__Document excerpt__:
⟨
Chromatin Structure and Histones Code

Question 1

What makes up chromatin?

Answer 1

DNA, histones, RNA

Question 2

What is chromatin?

Answer 2

A nuclear complex of DNA and associated proteins that forms chromosomes within the nucleus of eukaryotic cells

Question 3

What is the function of chromatin?

Answer 3

Packaging long DNA molecules into more compact and denser shape to fit into the nucleus and to protect the DNA structure and sequence

Question 4

What are the 4 levels of chromatin

Answer 4

1st: DNA and histones to form nucleosomes
Increases DNA packaging 7-fold
Final size is 10nm
2nd: Nucleosomes pack themselves in fibres
Increases DNA packaging 6-fold
30nm
3rd: Fibres pack themselves into loops and TADs and form chromatin
Increase packaging 3-fold
100-250nm
4th: Represented by the mitotic chromosome
Means 1000-fold packaging
700-1000nm

Question 5

When does chromatin condense?

Answer 5

Chromatin condensation begins during the prophase and chromosomes become visible

Question 6

How is chromatin organised during interphase?

Answer 6

Euchromatin and heterochromatin

Question 7

What are the characteristics of euchromatin and heterochromatin?

Answer 7

Euchromatin: Low compacticity, 10nm fibre-beads on a string
Lightly staining areas of chromatin
Rich in genes
Accessible to the enzymes involved in DNA transcription, replication or repair
Heterochromatin (10%): Highly condensed, 30nm fibre
Darkly staining areas of chromatin often associated with nuclear envelope
Gene poor
There are two types- constitutive and facultative

Question 8

What is the difference between constitutive and facultative heterochromatin?
⟩
__Data extract__:
⟨
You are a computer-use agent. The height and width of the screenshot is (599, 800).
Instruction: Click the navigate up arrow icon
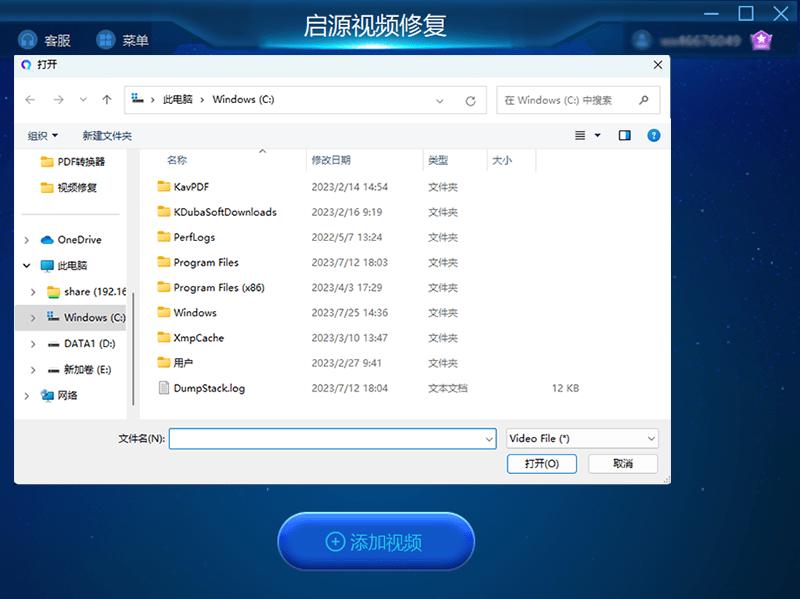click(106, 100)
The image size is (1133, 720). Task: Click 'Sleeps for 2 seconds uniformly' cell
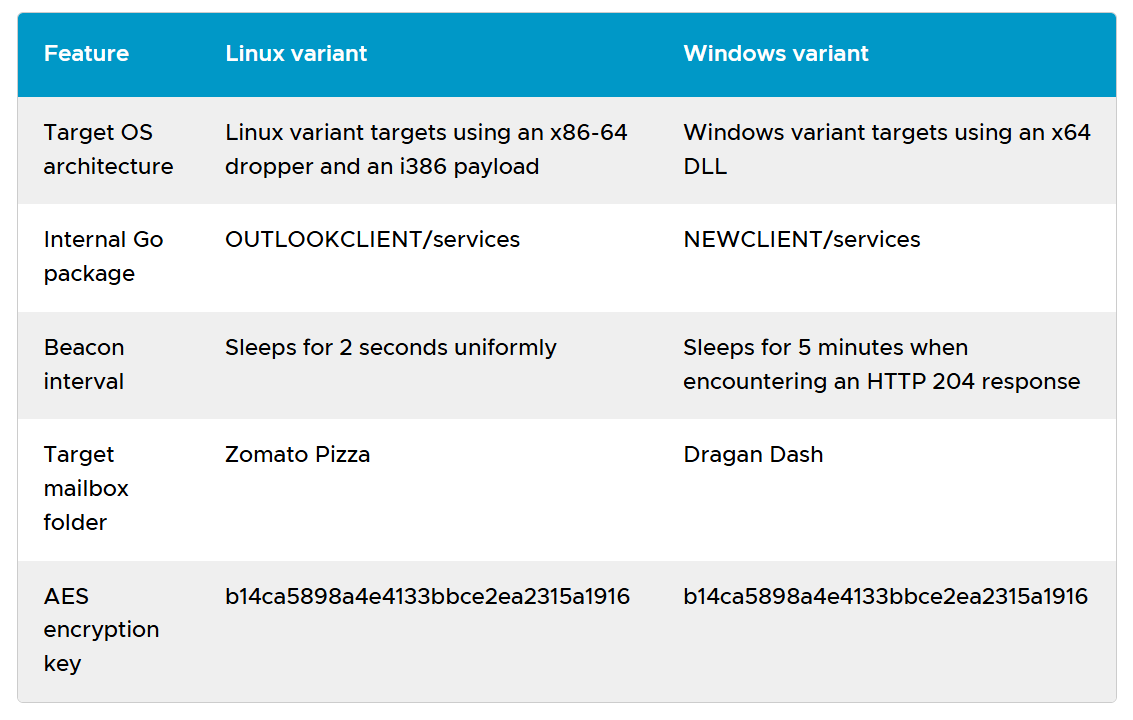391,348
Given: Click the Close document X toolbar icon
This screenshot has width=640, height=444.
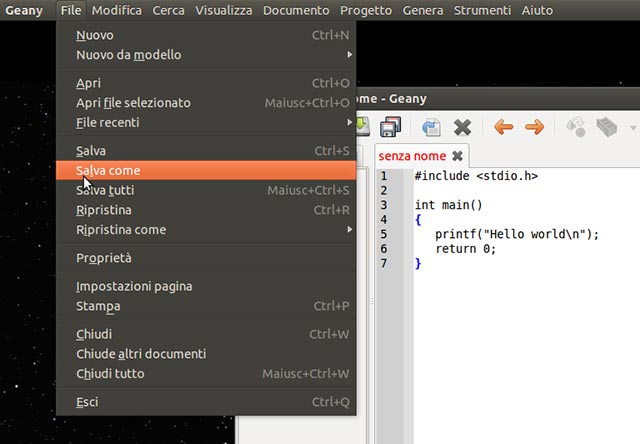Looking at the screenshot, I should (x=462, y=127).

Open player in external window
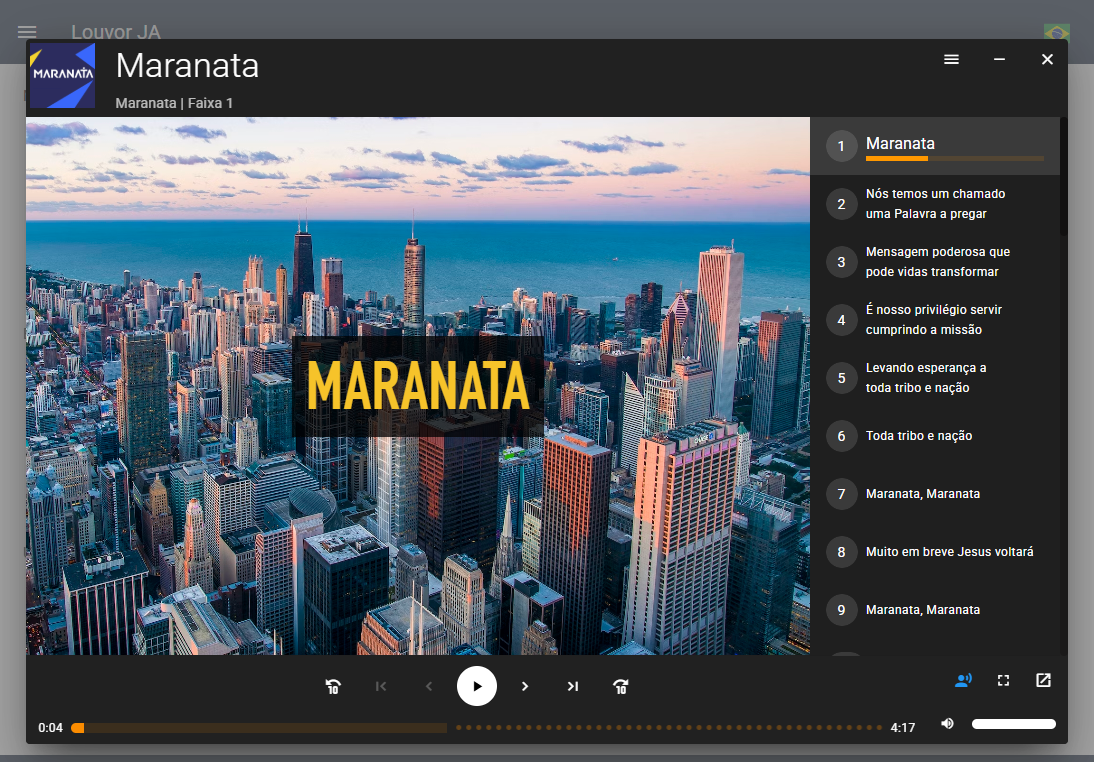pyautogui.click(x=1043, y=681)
⟩
⟨
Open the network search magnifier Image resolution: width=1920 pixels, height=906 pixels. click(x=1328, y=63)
⟩
⟨
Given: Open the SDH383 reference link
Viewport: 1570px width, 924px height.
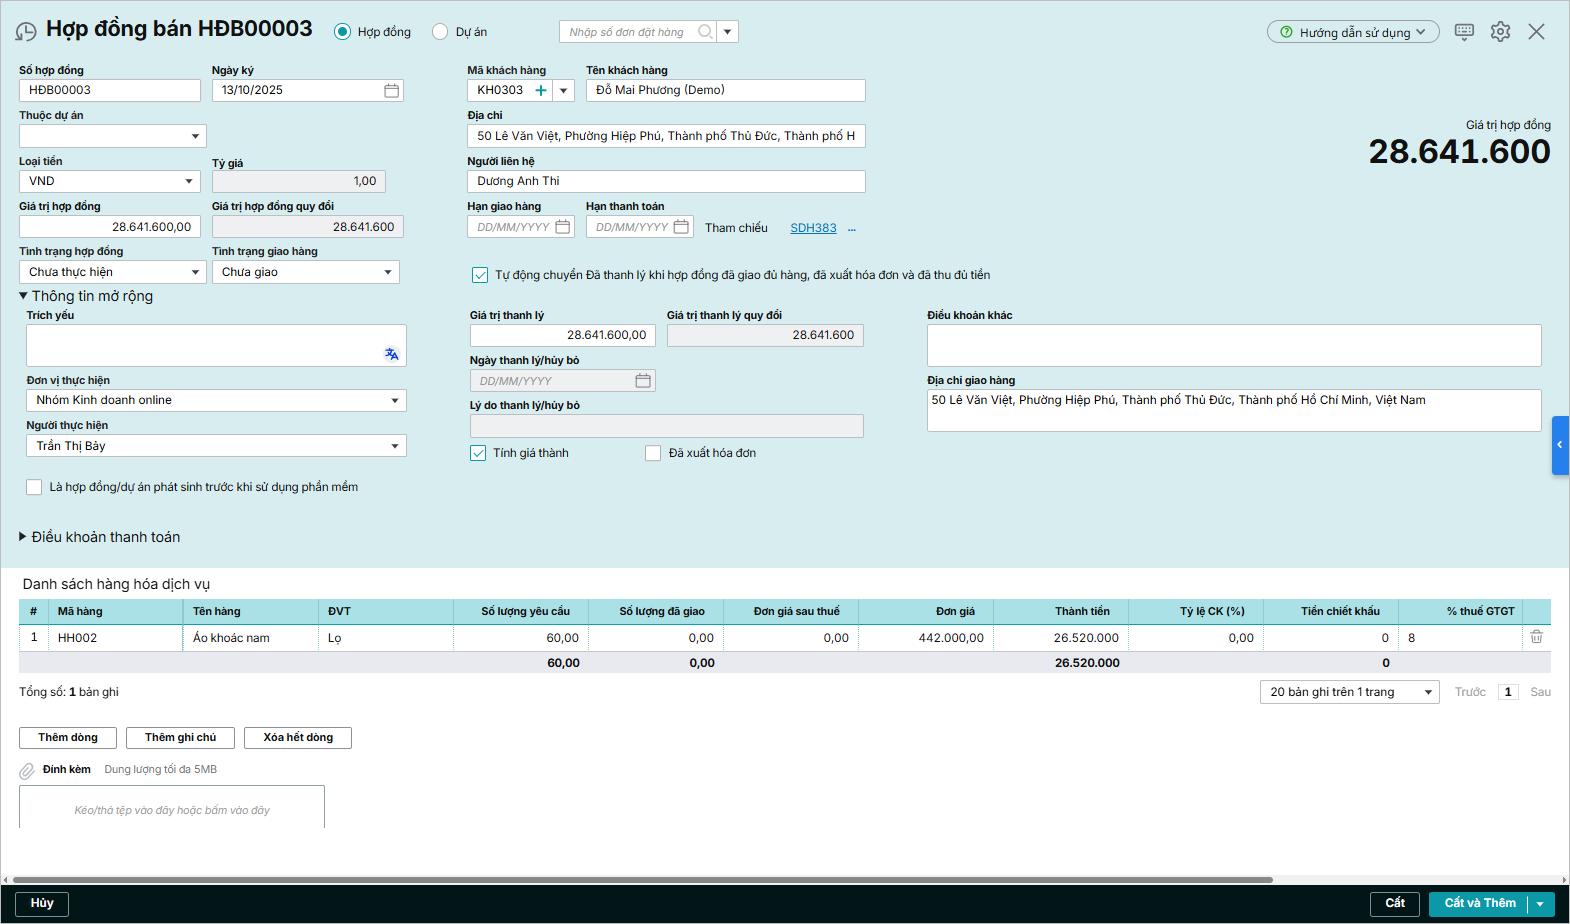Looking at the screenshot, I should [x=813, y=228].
⟩
__Task 1__:
Answer these from the chromatin notes, one line each:
(a) At the first level of chromatin packaging, what is the final size?
(b) During which phase does chromatin condensation begin?
(c) What percentage is given for heterochromatin?
__Task 2__:
Translate this sentence from the chromatin notes into Spanish: "Chromatin condensation begins during the prophase and chromosomes become visible".
__Task 3__:
Continue the chromatin notes from the point where they stop.

__Response area 1__:
(a) 10nm
(b) The prophase
(c) 10%

__Response area 2__:
La condensación de la cromatina comienza durante la profase y los cromosomas se vuelven visibles.

__Response area 3__:
Answer 8

Constitutive heterochromatin is invariably heterochromatin containing highly repetitive sequences of DNA which are genetically inactive and serves as structural elements of the chromosome e.g. telomeres and centromeres
Facultative consists of regions on chromosomes which becomes heterochromatin in certain cells and tissues (heterochromatin that can become euchromatin in certain cells)
e.g. inactivates X chromosome in female somatic cells

Question 9

How does chromatin show plasticity?

Answer 9

It is enabled by choice of histone variants, modifications of DNA bases and reversible post-translational modifications (PTM) of histone tails

Question 10

What is a nucleosome?

Answer 10

A fundamental structural unit of chromatin

It is composed of a little DNA wrapped around proteins called histones

Question 11

How are nucleosomes formed?

Answer 11

1. Histones assemble to form an octamer core:
   H2A, H2B, H3 and H4 (2 of each). N-terminal tails stay outside the octamer core
2. 146bp of DNA around the histones core (1.7 turns of DNA)
3. H1 protein wraps another 20 base pairs of linker DNA resulting in two full turns around the octamer. It helps stabilise the zig-zagged 30nm chromatin
4. Nucleosomes are joined by linker DNA (20bp) that runs between them. Long chain of nucleosomes gives the appearance of beads on a string
5. Nucleosomes tightly pack together into a fibre of 30nm
6. Chromatin loop formation
7. Organisation in Topologically Associating Domains (TADs)
8. Chromosome territories

Question 12

How is the core histone octamer structured?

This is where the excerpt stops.